Here is an article about state owned industries producing instruments of torture in China:
https://www.amnesty.org/en/articles/news/2014/09/china-s-booming-torture-trade-revealed/
and here’s an article about the ‘mysognistic’ practice of female infanticide and abortions in china: http://www.ncregister.com/daily-news/the-ugliest-form-of-misogyny-sex-selective-abortions-and-the-war-on-baby-gi/
and yet humans have survived and continued to reproduce in China for the past 2000 years, and possesses the highest population in the world.
I don’t think you can make an argument that their future survival is in danger unless you can tell the future, because there is no way of knowing if they will take measures to avert disaster which include reducing these “moral abominations” from your list.
Sauwelios asked:
As far as I can see, the closest you’ve come to answering his question is this:
You say the “increased trend” (of the reductions in the list above) “as backed by the inherent moral impulse is a sign of ‘good’”, but that doesn’t explain how the trend and the “moral impulse” in humanity which you speak of is a sign of ‘good’.

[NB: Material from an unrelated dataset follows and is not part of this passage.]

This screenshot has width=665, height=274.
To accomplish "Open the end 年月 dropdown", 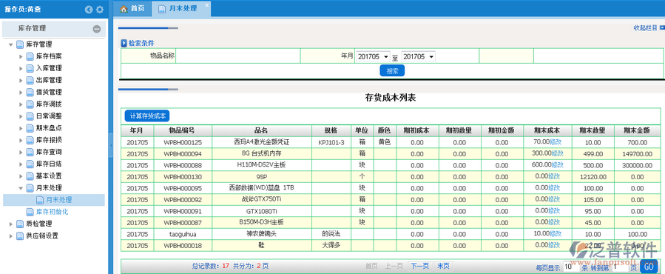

How are you defining good? Are you defining good as moral?
If you are then in the context of the quote above you would only be saying “This increasing trend as backed by the inherent moral impulse is a sign of [morality]” which would be saying nothing.
Are you saying that survival is good and so it is on the basis of survival alone you can affirm those trends as good?
If so, is survival unconditionally good? In a country like China where there is still some of the trends you indicated as declining elsewhere, is survival still good? Also, if survival continues under these conditions without the trends you indicated, does that mean that there are other factors of survival which are of equal validity and might even supercede the trends you indicated as aiding survival?
Also, would survival be good under all conditions?
Another question, if someone could survive in a state where the trends you indicated were regularly practiced, but the same individual, nor those he/she cared about, was not subject to them (did not experience them against his person) but even perhaps enacted them on others, but also while enjoying other benefits, such as physical goods, admiration, music, etc. would the situation for this individual be good or bad, and why?
Finally, I think it would be helpful to know, what is the quality which makes a thing good? What measure can we use to identify what is good?